Vergil
For the rest of his life Vergil worked on the Aeneid, a national epic honoring Rome and foretelling prosperity to come. The adventures of Aeneas are unquestionably one of the greatest long poems in world literature. Vergil made Aeneas the paragon of the most revered Roman virtues—devotion to family, loyalty to the state, and piety. In 12 books, Vergil tells how the Trojan prince Aeneas, son of Venus, escaped from Troy to Carthage with his father, son, and a band of followers, where he became Dido's lover and related his adventures to her. At Jupiter's command, he left Carthage (to Dido's suicidal distress), went to Sicily, visited his father's shade in Hades, and landed in Italy. In Italy Aeneas established the beginnings of the Roman state and waged successful war against the natives. The work ends with the death of Turnus at the hands of Aeneas. The verse, in dactylic hexameters, is strikingly regular, though Vergil's death left the epic incomplete and some of the lines unfinished. The sonority of the words and the nobility of purpose make the Aeneid a masterpiece.

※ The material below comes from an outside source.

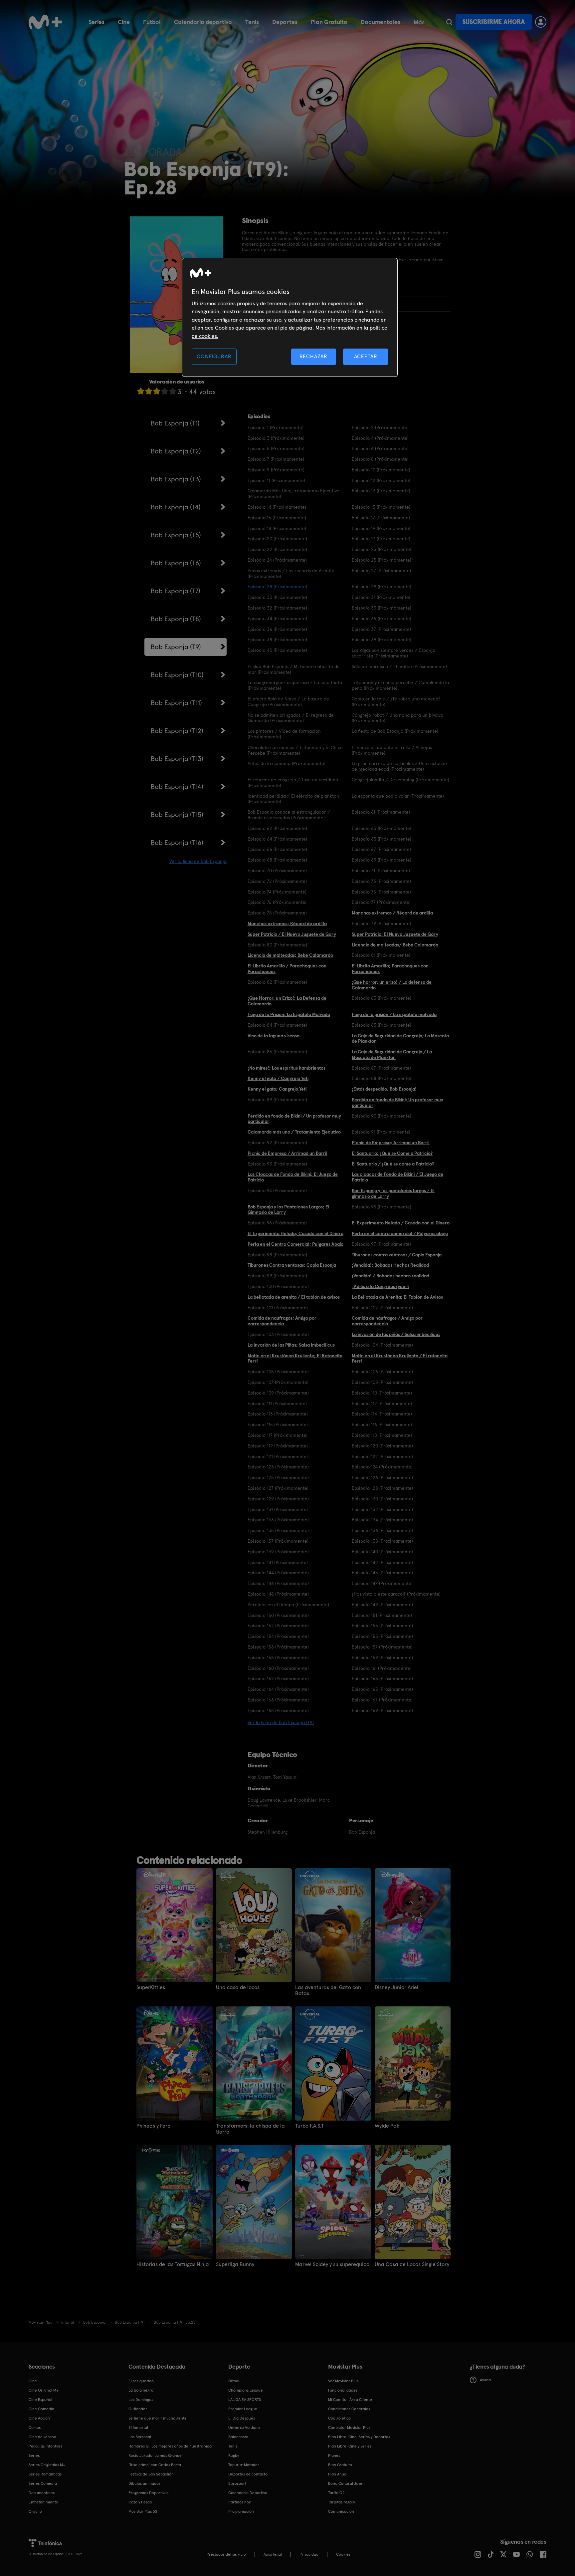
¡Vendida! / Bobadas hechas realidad (390, 1275)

Vergil is the dominant figure in all Latin literature, and was considered as such even during his own lifetime. His influence was unabated through the Middle Ages, when he was thought of not only as a great poet but as a kind of wizard as well. Many poets since Dante have acknowledged their great debt to him, and his cultural influence has lasted into the modern era. The conflict embodied in the story of Dido and Aeneas, between private desire and public necessity, became one of the great themes of European drama and literature. Minor poems ascribed to Vergil are of doubtful authorship. For translations of the Aeneid see A. Mandelbaum (1981), R. Fitzgerald (1983, 1985), R. Fagles (2006), and S. Heaney (Book VI, 2016).
See biographies by F. J. H. Letters (1946), T. Frank (1922, repr. 1965), and B. Otis (1966); W. F. J. Knight, Vergil, Epic and Anthropology (1967); F. Cairns, Virgil's Augustan Epic (1989); K. W. Grandsen, Virgil (1990).